Anyone seeking a witticized slam of ‘The New Atheism’ should stay away from Against All Gods. The new release by Dr. Phillip Johnson and Dr. John Mark Reynolds refuses to wade into mind-numbingly circular surface arguments with writers of the new atheism. Instead, Johnson and Reynolds focus on “breaking down…communication barriers” between the new atheists and those of religious faith, particularly within the university.
Johnson and Reynolds are not setting out to grind new atheism into dust, but to establish space for rigorous, candid conversation. Johnson writes:
We will make certain critical points about what the atheists are writing. However, our desire is not to shut down the discussion with a resounding rebuttal but rather to encourage careful examination of the issues both inside the university classroom and outside. We believe that the truth can only benefit from…uninhibited discussion… For this reason we welcome the surge that the new atheism represents…
Both Reynolds and Johnson are clear that they ‘welcome’ the new atheism for one main reason: they ask the right questions. Despite “ill-founded” conclusions, declarations such as ‘God does not exist’ or “humans are primates, [and their] mind is the activity of an organ that runs by physiological processes” necessarily raise important questions. Does God exist? Are humans more than animals with physiological capacities? The 21st century Western world, chock full of superficial distractions, can only benefit from reminders that these questions exist and should be taken seriously.
The new atheism, which depends upon ‘scientific naturalism’, asserts that science—Darwinism in particular—is both absolutely indubitable and absolutely atheistic. Because of the sharp division between ‘faith’ and ‘reason’, the new atheists conclude that religion is an anti-scholastic delusion, and religious studies don’t belong in general education curricula.
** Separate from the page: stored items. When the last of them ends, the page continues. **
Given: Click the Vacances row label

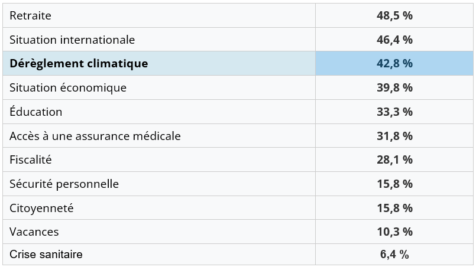Looking at the screenshot, I should click(x=34, y=232).
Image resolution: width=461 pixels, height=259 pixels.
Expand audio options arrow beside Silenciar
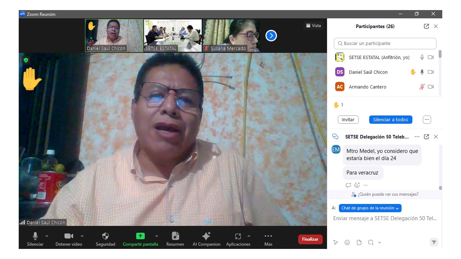[x=47, y=236]
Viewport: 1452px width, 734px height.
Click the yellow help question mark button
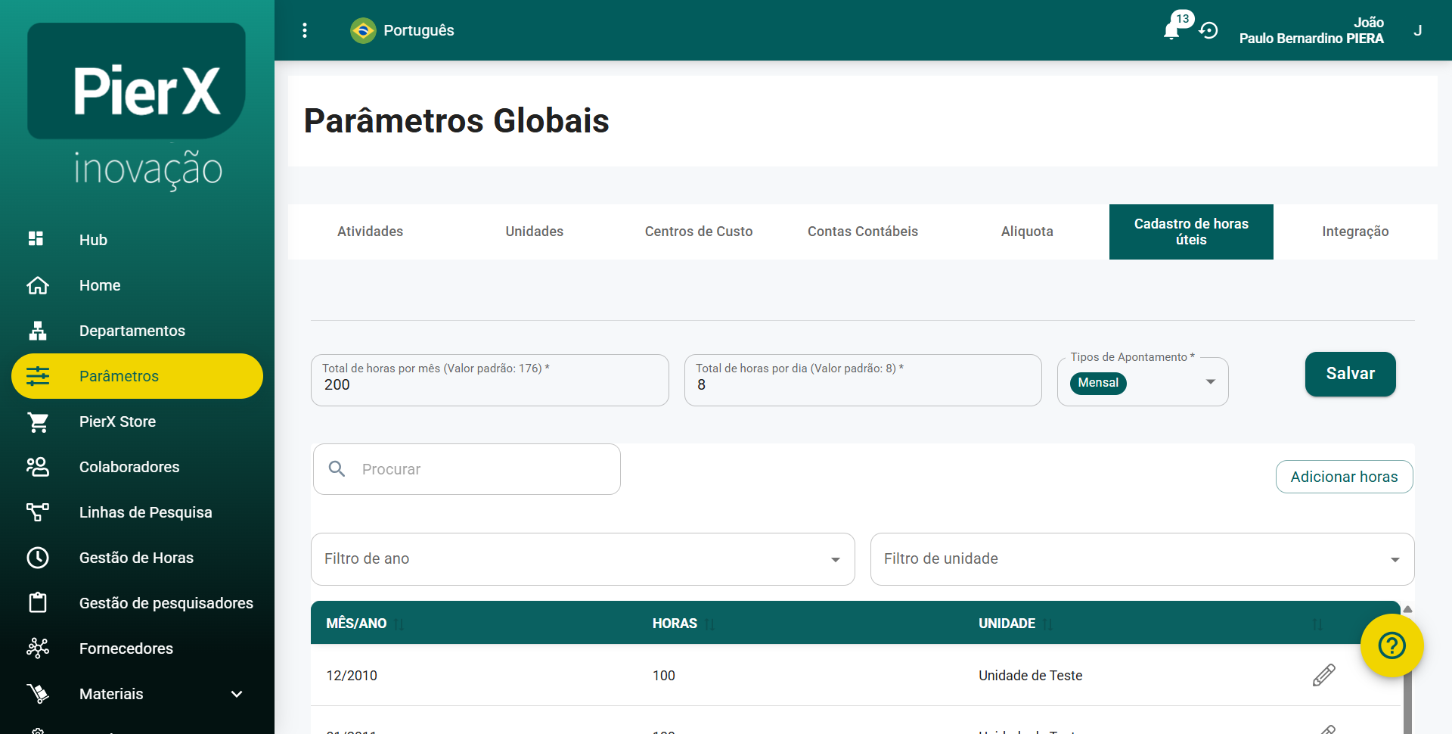tap(1392, 645)
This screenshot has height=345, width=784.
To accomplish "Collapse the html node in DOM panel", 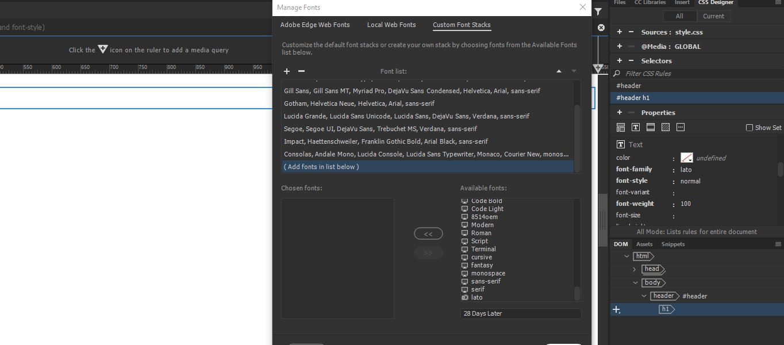I will [x=627, y=256].
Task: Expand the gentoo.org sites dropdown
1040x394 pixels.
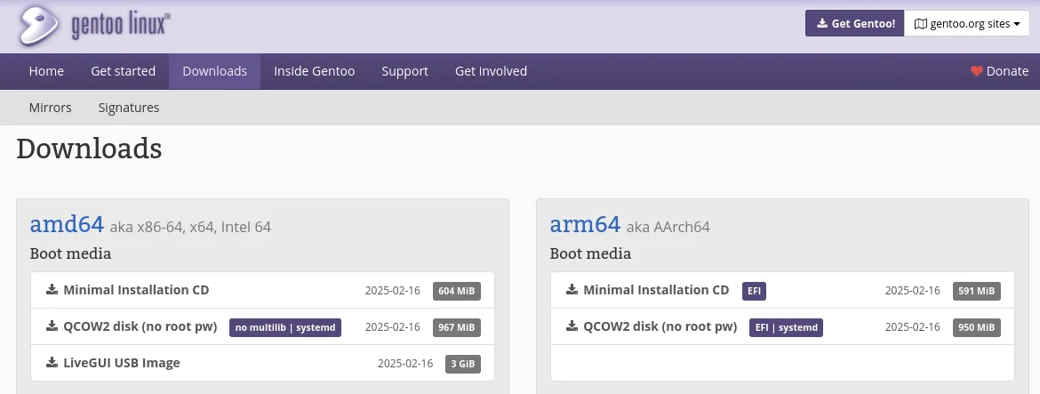Action: (967, 24)
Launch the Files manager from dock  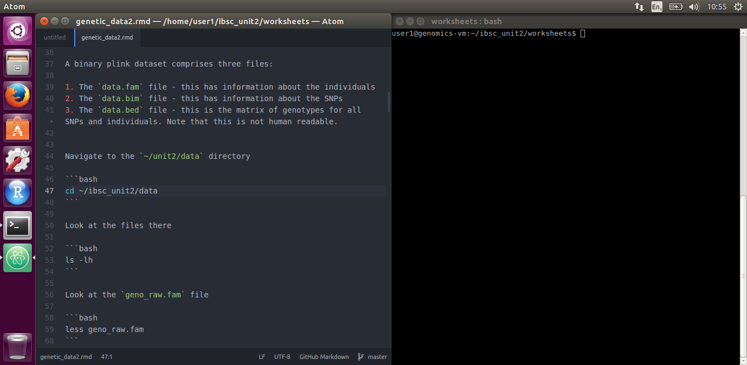pos(18,63)
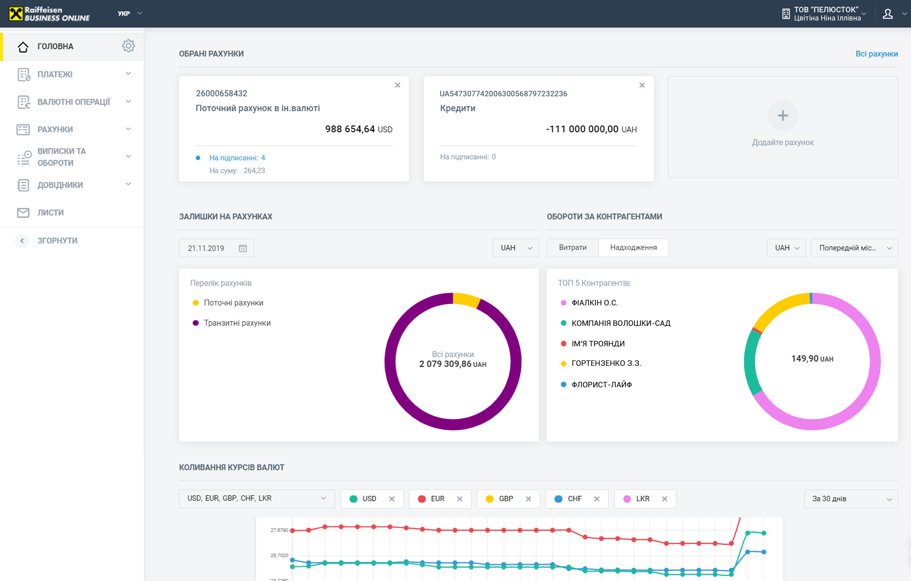Click the Листи envelope icon
911x581 pixels.
click(23, 213)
In the first half of Against All Gods, Johnson focuses on responding to this dichotomy of faith and reason. New atheists like Steven Pinker define faith as a “euphemism for religious belief and as meaning believing something (such as that God exists) without good reasons to do so.” Johnson rejects this equating of ‘faith’ and ‘religion’ and offers his own definition of faith as “retaining confidence in what you have good reason to believe when you are in danger of being confused and losing your bearings.” Faith is the grounding for reason, Johnson writes, not the lack of it.
Johnson’s next point naturally rises from his re-definition: every individual has a faith. New atheists’ faith in science is as much faith as religious faith. What’s more, Johnson presses, faith in science is less reasonable than religious faith, as it cannot satisfy certain physical phenomena (e.g. ‘Where did the first cell come from?’) as adequately as religious, metaphysical hypotheses.
Perhaps Johnson presses the topic a little too far in this section when he equates ‘religion’ with ‘metaphysics’. There are intelligent Christian philosophers, such as non-reductive physicalists, who avoid being metaphysical reductionists. Still, the meat of Johnson’s point remains: religious alternatives are as-or-more reasonable than Darwinism, especially Darwinism as interpreted by scientific naturalism. The case is not closed, Johnson says to the atheists, so stop trying to shut the door.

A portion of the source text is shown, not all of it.